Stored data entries
-----
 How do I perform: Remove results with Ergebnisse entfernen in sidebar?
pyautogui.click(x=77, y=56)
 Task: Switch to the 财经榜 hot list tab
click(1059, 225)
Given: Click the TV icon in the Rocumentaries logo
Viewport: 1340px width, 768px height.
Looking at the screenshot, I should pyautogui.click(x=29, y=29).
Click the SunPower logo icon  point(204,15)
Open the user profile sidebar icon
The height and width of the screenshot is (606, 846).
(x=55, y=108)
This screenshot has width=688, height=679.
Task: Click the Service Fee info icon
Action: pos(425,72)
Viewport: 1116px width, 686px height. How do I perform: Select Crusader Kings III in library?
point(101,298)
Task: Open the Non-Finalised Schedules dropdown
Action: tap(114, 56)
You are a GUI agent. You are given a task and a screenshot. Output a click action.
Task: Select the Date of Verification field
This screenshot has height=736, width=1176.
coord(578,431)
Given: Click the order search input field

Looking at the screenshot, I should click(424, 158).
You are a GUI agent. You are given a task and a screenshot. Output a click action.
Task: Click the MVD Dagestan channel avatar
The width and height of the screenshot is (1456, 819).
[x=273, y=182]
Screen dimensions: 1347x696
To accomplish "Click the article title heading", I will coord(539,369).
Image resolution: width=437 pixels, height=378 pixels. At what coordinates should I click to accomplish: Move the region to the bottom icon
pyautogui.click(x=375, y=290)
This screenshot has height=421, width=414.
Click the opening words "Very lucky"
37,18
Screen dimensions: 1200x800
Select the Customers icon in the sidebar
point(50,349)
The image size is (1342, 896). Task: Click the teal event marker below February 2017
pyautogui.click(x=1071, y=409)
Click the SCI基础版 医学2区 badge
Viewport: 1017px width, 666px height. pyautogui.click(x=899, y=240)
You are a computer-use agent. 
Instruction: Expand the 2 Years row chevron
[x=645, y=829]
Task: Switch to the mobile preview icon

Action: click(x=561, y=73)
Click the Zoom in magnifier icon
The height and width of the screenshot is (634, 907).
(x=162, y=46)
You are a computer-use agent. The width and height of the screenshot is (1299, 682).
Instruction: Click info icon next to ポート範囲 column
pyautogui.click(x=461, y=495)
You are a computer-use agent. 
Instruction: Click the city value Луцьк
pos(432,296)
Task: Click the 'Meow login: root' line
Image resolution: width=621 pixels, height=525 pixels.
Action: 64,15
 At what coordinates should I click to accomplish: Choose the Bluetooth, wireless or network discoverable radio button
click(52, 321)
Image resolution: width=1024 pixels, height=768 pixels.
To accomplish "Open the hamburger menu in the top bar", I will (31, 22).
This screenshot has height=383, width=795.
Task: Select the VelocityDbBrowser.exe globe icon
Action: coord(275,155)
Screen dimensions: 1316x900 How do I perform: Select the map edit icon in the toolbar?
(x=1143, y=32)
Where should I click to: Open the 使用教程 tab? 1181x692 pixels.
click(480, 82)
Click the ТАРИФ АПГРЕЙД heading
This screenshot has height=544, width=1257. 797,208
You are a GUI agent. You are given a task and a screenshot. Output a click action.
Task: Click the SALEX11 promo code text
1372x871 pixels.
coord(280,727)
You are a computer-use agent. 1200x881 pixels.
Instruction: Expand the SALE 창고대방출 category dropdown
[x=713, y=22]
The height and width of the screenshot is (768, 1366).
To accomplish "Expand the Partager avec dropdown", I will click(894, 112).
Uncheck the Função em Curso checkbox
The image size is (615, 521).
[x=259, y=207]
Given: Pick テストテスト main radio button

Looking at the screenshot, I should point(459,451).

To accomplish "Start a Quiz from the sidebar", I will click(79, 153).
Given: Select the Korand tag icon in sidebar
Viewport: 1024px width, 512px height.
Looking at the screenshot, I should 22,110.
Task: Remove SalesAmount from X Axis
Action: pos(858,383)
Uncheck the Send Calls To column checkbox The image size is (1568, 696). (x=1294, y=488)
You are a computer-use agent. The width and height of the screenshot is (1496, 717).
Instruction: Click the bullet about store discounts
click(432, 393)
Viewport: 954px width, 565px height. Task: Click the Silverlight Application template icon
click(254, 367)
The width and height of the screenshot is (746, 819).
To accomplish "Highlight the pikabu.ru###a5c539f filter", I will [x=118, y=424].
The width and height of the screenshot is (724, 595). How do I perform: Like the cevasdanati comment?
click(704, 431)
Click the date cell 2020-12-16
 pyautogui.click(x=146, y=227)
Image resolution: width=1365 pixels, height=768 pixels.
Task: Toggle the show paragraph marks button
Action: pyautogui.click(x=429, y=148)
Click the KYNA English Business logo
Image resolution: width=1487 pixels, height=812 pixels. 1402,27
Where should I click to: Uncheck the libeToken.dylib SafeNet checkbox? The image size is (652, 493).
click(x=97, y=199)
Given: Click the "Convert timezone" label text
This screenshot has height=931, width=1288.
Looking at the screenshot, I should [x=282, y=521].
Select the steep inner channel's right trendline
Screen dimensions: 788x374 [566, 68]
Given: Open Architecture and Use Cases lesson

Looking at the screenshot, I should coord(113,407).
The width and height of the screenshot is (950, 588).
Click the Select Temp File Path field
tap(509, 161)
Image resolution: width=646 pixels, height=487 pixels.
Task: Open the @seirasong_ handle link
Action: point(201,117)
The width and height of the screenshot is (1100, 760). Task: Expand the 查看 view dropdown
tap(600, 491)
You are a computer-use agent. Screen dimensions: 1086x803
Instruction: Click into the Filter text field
-----
## Exercise requirements
Scan the records above for the string "text", then report every line that contains it.

## Response below
Task: Click the SALEX11 promo code text
Given: Click the "Convert timezone" label text
Instruction: Click into the Filter text field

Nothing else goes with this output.